Jacques Audiard se sumerge en las sombras de la novela de Craig Davidson "De óxido y hueso", para extraer de sus profundidades un drama áspero e intenso, que tiene en la contención su máxima virtud. El cineasta francés logra domesticar los excesos de una trama siempre al borde de la catarsis, recurriendo a la prudencia para provocar emoción. Porque esta es una historia de emociones contenidas que están a punto de desbordarse en cada escena.
La película retrata a dos almas atormentadas que se encuentran en plena inflexión, dos personajes aparentemente opuestos que aprenderán a necesitarse a lo largo del relato. Marion Cotillard y Matthias Schoenaerts ponen cara al desarraigo que muestra el film, más cercano al ejercicio psicológico que al exhibicionismo sentimental.
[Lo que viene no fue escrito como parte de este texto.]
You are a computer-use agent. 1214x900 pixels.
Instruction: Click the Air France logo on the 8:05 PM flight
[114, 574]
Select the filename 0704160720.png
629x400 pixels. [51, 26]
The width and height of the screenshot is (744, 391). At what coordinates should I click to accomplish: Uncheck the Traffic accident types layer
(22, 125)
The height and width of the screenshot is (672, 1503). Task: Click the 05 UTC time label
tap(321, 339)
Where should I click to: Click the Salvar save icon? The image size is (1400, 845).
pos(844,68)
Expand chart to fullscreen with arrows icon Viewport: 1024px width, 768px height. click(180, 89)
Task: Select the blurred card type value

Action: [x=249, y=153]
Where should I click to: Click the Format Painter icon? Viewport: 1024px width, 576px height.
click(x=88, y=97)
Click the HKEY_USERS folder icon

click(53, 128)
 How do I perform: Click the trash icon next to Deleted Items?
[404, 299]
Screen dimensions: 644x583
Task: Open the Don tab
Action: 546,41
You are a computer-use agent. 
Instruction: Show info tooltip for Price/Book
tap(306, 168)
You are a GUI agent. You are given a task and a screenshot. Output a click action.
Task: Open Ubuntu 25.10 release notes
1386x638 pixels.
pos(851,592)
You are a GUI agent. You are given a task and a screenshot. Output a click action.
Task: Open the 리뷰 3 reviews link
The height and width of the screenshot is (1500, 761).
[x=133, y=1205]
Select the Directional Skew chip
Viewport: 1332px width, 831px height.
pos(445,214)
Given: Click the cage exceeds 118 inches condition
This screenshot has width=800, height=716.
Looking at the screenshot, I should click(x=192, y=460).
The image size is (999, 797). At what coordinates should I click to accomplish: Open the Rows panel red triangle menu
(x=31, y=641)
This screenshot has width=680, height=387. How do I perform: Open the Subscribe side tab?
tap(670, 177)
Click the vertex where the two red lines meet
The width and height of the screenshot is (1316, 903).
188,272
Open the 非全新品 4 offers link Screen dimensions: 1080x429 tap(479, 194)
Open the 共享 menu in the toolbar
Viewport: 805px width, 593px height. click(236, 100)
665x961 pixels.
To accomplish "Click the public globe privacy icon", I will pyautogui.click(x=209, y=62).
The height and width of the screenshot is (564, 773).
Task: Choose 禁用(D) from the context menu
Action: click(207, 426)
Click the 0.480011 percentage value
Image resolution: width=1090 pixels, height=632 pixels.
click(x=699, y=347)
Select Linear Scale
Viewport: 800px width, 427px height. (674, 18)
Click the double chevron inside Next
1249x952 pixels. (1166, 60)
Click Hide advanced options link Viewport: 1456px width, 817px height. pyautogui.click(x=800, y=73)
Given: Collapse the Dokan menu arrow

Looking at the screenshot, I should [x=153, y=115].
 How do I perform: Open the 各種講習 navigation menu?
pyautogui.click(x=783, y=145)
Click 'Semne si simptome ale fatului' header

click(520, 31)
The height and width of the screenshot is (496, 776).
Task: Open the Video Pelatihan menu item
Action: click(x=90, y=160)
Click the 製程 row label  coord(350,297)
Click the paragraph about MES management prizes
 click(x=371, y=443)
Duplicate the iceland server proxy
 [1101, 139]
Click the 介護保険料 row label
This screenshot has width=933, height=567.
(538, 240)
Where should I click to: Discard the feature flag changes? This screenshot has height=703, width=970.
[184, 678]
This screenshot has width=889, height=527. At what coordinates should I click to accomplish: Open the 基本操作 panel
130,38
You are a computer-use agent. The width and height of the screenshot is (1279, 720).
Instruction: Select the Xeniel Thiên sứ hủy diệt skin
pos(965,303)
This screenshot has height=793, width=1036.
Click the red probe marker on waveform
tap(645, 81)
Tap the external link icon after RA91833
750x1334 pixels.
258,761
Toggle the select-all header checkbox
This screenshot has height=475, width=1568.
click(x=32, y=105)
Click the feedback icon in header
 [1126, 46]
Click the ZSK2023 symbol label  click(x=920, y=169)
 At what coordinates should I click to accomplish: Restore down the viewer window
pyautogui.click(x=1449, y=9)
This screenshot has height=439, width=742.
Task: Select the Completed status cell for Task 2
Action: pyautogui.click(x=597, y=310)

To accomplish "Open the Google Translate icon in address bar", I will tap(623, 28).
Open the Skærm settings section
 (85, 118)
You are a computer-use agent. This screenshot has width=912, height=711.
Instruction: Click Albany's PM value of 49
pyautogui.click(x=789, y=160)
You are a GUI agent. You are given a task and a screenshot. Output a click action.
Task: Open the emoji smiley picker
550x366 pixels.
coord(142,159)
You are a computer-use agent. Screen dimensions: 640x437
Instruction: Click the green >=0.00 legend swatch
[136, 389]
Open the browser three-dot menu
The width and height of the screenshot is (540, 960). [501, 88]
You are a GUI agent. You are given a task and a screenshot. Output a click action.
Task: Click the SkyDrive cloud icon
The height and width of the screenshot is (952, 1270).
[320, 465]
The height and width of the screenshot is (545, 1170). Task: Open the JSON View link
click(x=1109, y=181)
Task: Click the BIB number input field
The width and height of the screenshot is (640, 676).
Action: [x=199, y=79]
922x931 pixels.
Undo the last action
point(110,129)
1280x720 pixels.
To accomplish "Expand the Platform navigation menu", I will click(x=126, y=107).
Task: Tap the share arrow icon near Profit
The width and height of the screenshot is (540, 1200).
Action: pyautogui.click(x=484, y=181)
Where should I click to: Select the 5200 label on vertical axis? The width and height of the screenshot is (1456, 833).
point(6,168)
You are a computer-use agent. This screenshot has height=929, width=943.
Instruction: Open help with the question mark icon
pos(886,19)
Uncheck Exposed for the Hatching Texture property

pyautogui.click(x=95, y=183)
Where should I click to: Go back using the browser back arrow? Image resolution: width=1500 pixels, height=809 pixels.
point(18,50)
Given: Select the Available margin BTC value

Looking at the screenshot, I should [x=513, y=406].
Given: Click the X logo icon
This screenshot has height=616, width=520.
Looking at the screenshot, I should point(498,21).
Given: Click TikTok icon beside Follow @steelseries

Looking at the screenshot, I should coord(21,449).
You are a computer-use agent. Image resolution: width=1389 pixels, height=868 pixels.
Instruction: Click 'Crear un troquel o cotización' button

Audiard acierta en el tono despojado de énfasis y en las imágenes crudas. Aunque no por ello se eluden los recursos simbólicos ni cierto lirismo formal, recibidos por el público como un balón de oxígeno en medio de tanta desazón. El empleo puntual de la luz y de las sombras, el intercambio de los puntos de vista, la banda sonora de Alexandre Desplat... son elementos que se suman a la retórica de la violencia física y mental, expuesta con mesura por el director. Y es precisamente en este extrañamiento, en esta capacidad para la turbación donde Audiard hace volar a la película. Por eso resulta desconcertante la complacencia con la concluye el guión. No se trata de despreciar los finales felices, sino de dotarlos de coherencia. Tal vez un desenlace menos precipitado hubiese redondeado el conjunto de una película valiente y hermosa, capaz de incomodar al espectador con su honestidad.